Aim A ::
Answer these questions using the excerpt on the 1777 Philadelphia campaign, marking each answer with the same label as its question:
(i) In what building did the Continental Congress continue its work in York?
(ii) Who gave the advice to concentrate on the Chew House?
(iii) On what dates did the engagement at Whitemarsh take place?
Aim B :: Return the stretch of the Philadelphia campaign excerpt from "October 4 1777: Battle" through "on a counterattack.", copied word for word.
Aim C :: Resume the excerpt about the 1777 Philadelphia campaign, starting right after its final sentence.

Excerpt provided ::

September 26, 1777: Howe occupies Philadelphia
British troops marched into Philadelphia, and took the city without firing a shot.
(The Continental Congress fled the city, and headed west. They spent a day in Lancaster, conducting business, before crossing the Susquehanna River and arriving in York. They continued their work in the York County courthouse, which was torn down in the 1800s. (A replica was built in 1776 for the Bicentennial.) While there they passed the Articles of Confederation, which named their new country the “United States of America”.)
October 4 1777: Battle of Germantown
“They will meet up again at Germantown where Washington will launch an attack agains the British, who have already occupied Philadelphia. But Washington, ever the aggressive commander, decides that ‘Maybe I can drive them out.’
“It’s a complex plan, fog intervenes, bad advice by Henry Knox-‘Concentrate on the Chew House, you don’t want a fortified position in your rear.” The attack falls apart, although at first Washington’s troops had driven away the British, including the elite of the British army, the Light Infantry. General Howe rides out, cries out in words something to the effect, ‘For shame, for shame, Light Bobs!’ and launches them on a counterattack.
“Now though Washington didn’t win Germantown, the army still held together.”
December 5–7, 1777: Whitemarsh
“One last engagement takes place in December at Whitemarsh. Washington’s got a lovely set of field entrenchments dug along a ridge line, north of Philadelphia, he’s hoping that Howe will attack him. Washington knows how well American troops perform in fixed fortifications, in field fortifications, and he wants Howe desperately to do this.

Given records ::
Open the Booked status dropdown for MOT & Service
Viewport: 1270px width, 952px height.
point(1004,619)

---

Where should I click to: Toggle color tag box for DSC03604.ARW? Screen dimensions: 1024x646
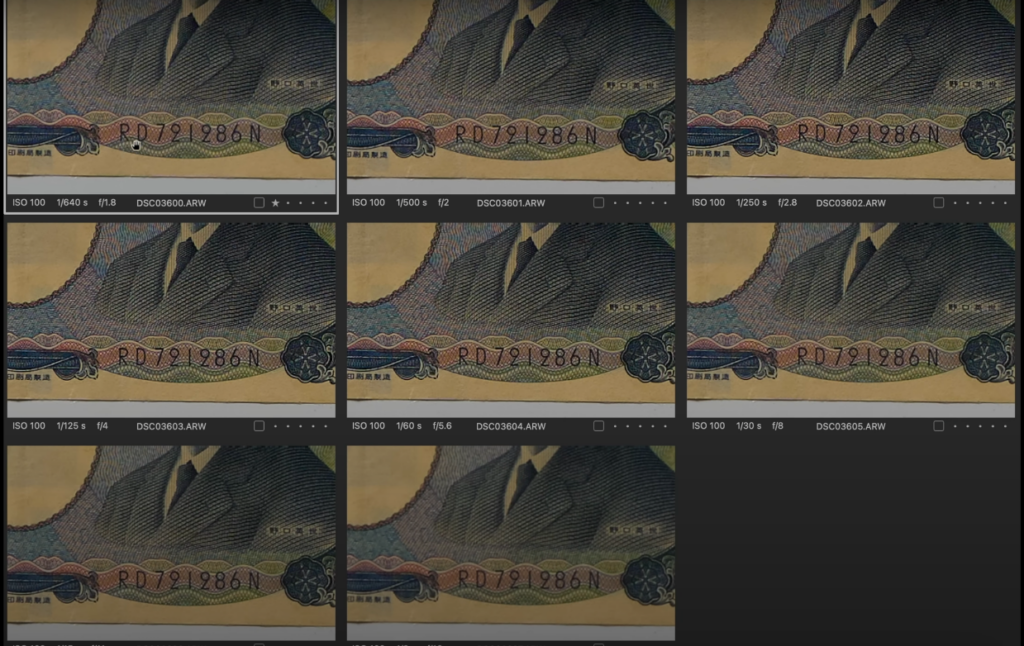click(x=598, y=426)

Final answer A ::
(i) The York County courthouse.
(ii) Henry Knox.
(iii) December 5–7, 1777.

Final answer B ::
October 4 1777: Battle of Germantown
“They will meet up again at Germantown where Washington will launch an attack agains the British, who have already occupied Philadelphia. But Washington, ever the aggressive commander, decides that ‘Maybe I can drive them out.’
“It’s a complex plan, fog intervenes, bad advice by Henry Knox-‘Concentrate on the Chew House, you don’t want a fortified position in your rear.” The attack falls apart, although at first Washington’s troops had driven away the British, including the elite of the British army, the Light Infantry. General Howe rides out, cries out in words something to the effect, ‘For shame, for shame, Light Bobs!’ and launches them on a counterattack.

Final answer C ::
“Howe marches out, there’s some skirmishing off on the British left, off on the western side of the battlefield. Howe has second thoughts when he looks. ‘Americans in fortifications, not a good idea. They’ve got artillery, they’ve got infantry. This is not good for me, I’ve got to conserve my soldiers’ strength, I’ve got to conserve the strength of my army, I can’t waste my soldiers’ lives.’ So after some inconclusive skirmishing, Howe’s army retires to Philadelphia.”
December 19, 1777 Valley Forge
“It’s after that Washington decides, after many discussions with his generals, to March into Valley Forge to establish the army’s famed winter encampment.
“It’s close to the British-but not too close. It allows the Continentals to challenge the British occupation of southeastern Pennsylvania. It demonstrates that the Continental Army is still a force to be reckoned with. The army then, as today, represents the government. And so Washington understood so long as the Continentals kept the field, this time in Valley Forge, a fortified camp along the Schuylkill River, that it could challenge British pretensions to authority in Pennsylvania. So it serves very much a political aim.”